Mead Johnson and several companies within its international group argue that because the UK left the EU in 2020, the Commission has no authority over Gibraltar including in relation to such investigations.

In the April 2022 ruling, the General Court found Gibraltar was not liable to repay €100 million in state aid. The ruling nullified a European Commission 2018 decision that sections of Gibraltar’s 2010 income tax code and tax rulings, which were granted to international corporations exempting intergroup loan interest and royalty payments, had unfairly favoured five multinational companies.
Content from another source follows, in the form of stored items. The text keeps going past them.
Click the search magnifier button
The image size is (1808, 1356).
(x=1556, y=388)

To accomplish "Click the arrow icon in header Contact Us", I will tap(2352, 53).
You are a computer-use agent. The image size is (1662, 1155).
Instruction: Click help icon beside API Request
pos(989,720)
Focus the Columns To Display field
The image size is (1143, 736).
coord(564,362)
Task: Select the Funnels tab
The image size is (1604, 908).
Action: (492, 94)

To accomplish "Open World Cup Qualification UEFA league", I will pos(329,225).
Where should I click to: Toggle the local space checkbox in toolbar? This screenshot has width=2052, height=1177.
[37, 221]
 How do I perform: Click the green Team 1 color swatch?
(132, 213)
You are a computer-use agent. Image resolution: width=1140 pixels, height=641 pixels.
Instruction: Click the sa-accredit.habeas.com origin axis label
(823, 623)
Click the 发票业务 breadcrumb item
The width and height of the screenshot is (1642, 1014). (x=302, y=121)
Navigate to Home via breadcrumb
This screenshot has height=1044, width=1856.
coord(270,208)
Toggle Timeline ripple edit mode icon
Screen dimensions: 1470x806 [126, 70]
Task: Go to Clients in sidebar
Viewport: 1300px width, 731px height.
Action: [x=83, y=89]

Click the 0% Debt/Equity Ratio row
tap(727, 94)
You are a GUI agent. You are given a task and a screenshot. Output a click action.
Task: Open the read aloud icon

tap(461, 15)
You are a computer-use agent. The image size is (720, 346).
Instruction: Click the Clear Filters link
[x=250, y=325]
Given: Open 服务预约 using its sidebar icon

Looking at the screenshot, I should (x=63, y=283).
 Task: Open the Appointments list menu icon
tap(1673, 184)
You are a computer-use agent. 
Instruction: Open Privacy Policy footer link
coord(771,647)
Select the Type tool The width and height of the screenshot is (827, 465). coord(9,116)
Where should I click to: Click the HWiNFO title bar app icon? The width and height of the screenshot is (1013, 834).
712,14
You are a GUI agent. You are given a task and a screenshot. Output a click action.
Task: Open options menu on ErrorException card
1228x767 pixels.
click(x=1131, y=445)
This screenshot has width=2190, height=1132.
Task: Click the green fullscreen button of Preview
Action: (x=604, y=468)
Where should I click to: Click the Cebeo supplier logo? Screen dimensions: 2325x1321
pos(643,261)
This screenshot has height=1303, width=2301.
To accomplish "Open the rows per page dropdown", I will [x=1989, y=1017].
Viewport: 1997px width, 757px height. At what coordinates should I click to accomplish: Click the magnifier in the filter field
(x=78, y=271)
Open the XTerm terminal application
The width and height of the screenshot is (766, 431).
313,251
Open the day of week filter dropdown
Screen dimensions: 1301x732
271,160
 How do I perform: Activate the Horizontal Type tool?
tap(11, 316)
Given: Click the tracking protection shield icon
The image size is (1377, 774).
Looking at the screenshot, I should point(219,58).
The Court found that the Commission had failed to give Gibraltar sufficient time to respond to the charges or to consult the territory during the investigation. However, the Court also found the Commission had not overstepped the limits of its powers in making the ruling. Both the UK and Gibraltar assert that Gibraltar governs its own affairs via an elected Parliament, whilst London retains control over the Rock’s international affairs.

The commission had opened the investigation following a complaint by Spain that the tax breaks were detrimental to neighbouring regions. This is in accordance with EU Law which dictates that EU countries and their dependent territories are prohibited from giving specific businesses or industries an advantage, such as tax breaks.